# 207th Meeting of the General Synod of the Associate Reformed Presbyterian Church



## Backwoods Presbyterian (Jun 2, 2011)

Please be in Prayer for us as we meet June 7-9 and travel next week. I'll and others will try and update you on our proceedings as we can.

Thanks as always!


----------



## Backwoods Presbyterian (Jun 2, 2011)

bump


----------



## fredtgreco (Jun 2, 2011)

We'll (the PCA) actually be in GA at the same time. I hope to blog/FB/Twitter update on GA.

Should be easier this year now that I have an iPad!


----------



## Scottish Lass (Jun 3, 2011)

We will be there, too, Lord willing.


----------



## Backwoods Presbyterian (Jun 3, 2011)

fredtgreco said:


> We'll (the PCA) actually be in GA at the same time. I hope to blog/FB/Twitter update on GA.
> 
> Should be easier this year now that I have an iPad!


 
We meet the same time every year. Couldn't y'all have picked a different week?


----------



## Backwoods Presbyterian (Jun 7, 2011)

We are beginning today. Please be in prayer for us.


----------



## Andres (Jun 7, 2011)




----------



## Notthemama1984 (Jun 7, 2011)




----------



## sastark (Jun 7, 2011)

Praying for you all, Ben. Please keep us updated!


----------



## N. Eshelman (Jun 7, 2011)

Update?


----------



## sastark (Jun 7, 2011)

nleshelman said:


> Update?


 
Yes, inquiring minds want to know!


----------



## SolaScriptura (Jun 7, 2011)

Are they going to do a reboot at Erskine?


----------



## Backwoods Presbyterian (Jun 7, 2011)

Tuesday is the day for Presbytery meetings and "hello"'s. 

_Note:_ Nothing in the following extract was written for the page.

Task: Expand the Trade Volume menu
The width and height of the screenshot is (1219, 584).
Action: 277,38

We are having problems with a group of Koreans in Northeast Presbytery that run a diploma mill called the "American Theological Seminary" that is running ads in the NYC papers claiming the ARP will automatically ordain you with a M.Div from their school. 

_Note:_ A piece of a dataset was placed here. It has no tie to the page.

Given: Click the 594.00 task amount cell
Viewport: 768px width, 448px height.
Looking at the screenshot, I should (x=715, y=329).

Synod business begins tomorrow. 

Will update.

---------- Post added at 10:39 PM ---------- Previous post was at 10:38 PM ----------




SolaScriptura said:


> Are they going to do a reboot at Erskine?


 
I am on the Erskine committee so I'll let you know.


----------



## sastark (Jun 7, 2011)

Backwoods Presbyterian said:


> I am on the Erskine committee



Best news I've heard from Synod, yet!


----------



## Backwoods Presbyterian (Jun 8, 2011)

sastark said:


> Backwoods Presbyterian said:
> 
> 
> > I am on the Erskine committee
> ...


 
I went ahead and packed meals for two days and a change of clothes.


----------



## Backwoods Presbyterian (Jun 11, 2011)

I was going to write my own summary of the 207th Synod, but this will be better than anything I could write.

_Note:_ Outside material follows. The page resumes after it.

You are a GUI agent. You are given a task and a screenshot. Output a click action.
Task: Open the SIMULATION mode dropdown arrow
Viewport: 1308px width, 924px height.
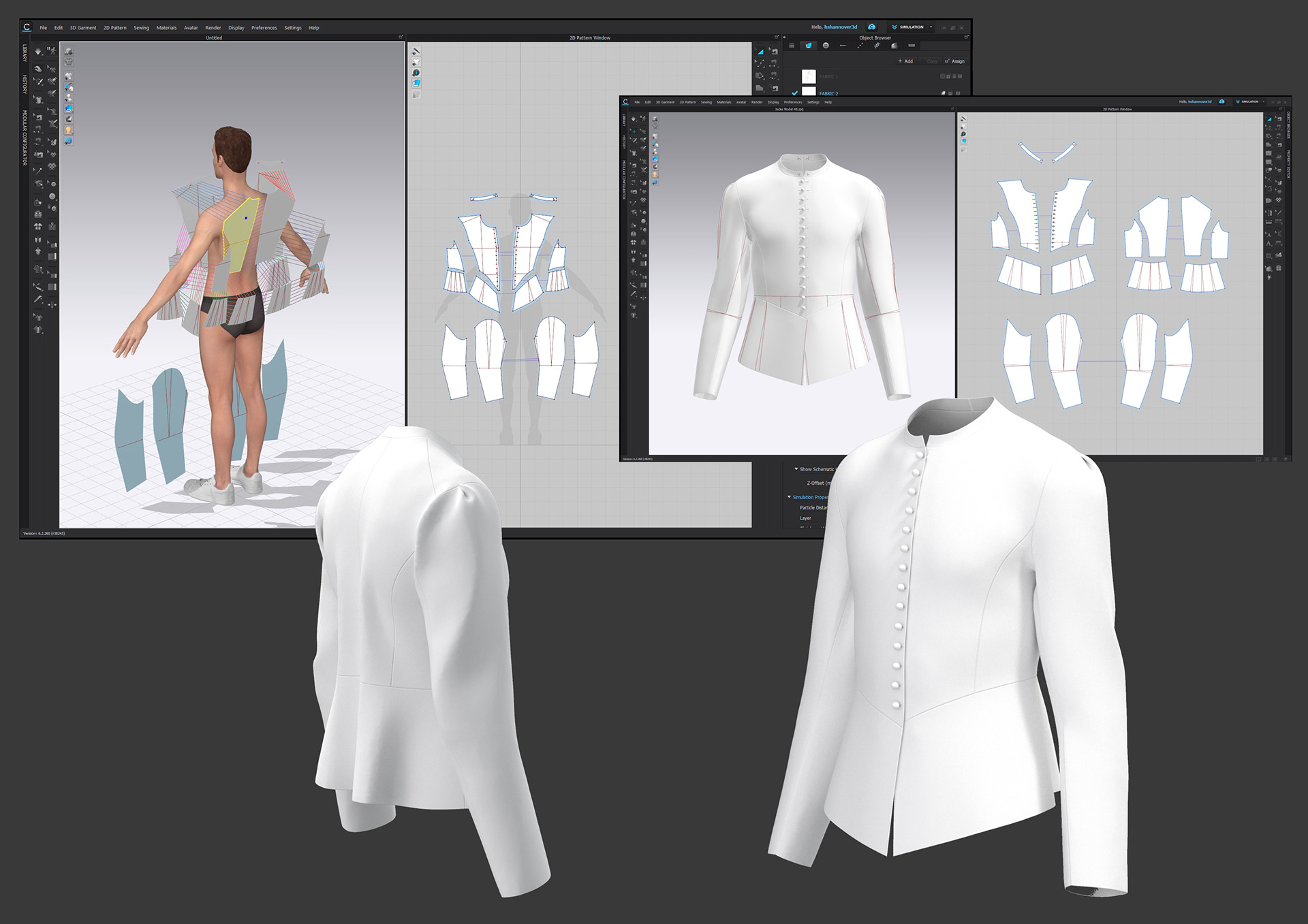pos(931,27)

A Most Surprising ARP Synod Meeting - Reformation21 Blog


----------



## Scott1 (Jun 12, 2011)

Very encouraging, so it sounds for the biblical, reformed denomination ARP.


----------



## Edward (Jun 12, 2011)

Backwoods Presbyterian said:


> A Most Surprising ARP Synod Meeting - Reformation21 Blog



That did a good job of developing the facts, and then providing some interpretation. Sounds very upbeat.


----------



## sastark (Jun 12, 2011)

Edward said:


> That did a good job of developing the facts, and then providing some interpretation. Sounds very upbeat.



And if you keep in mind that Dr. Evans was last year contemplating how the ARP would split in two with parts going into the EPC and parts going into the PCA, you will understand how dramatically different this year's Synod must have been.


----------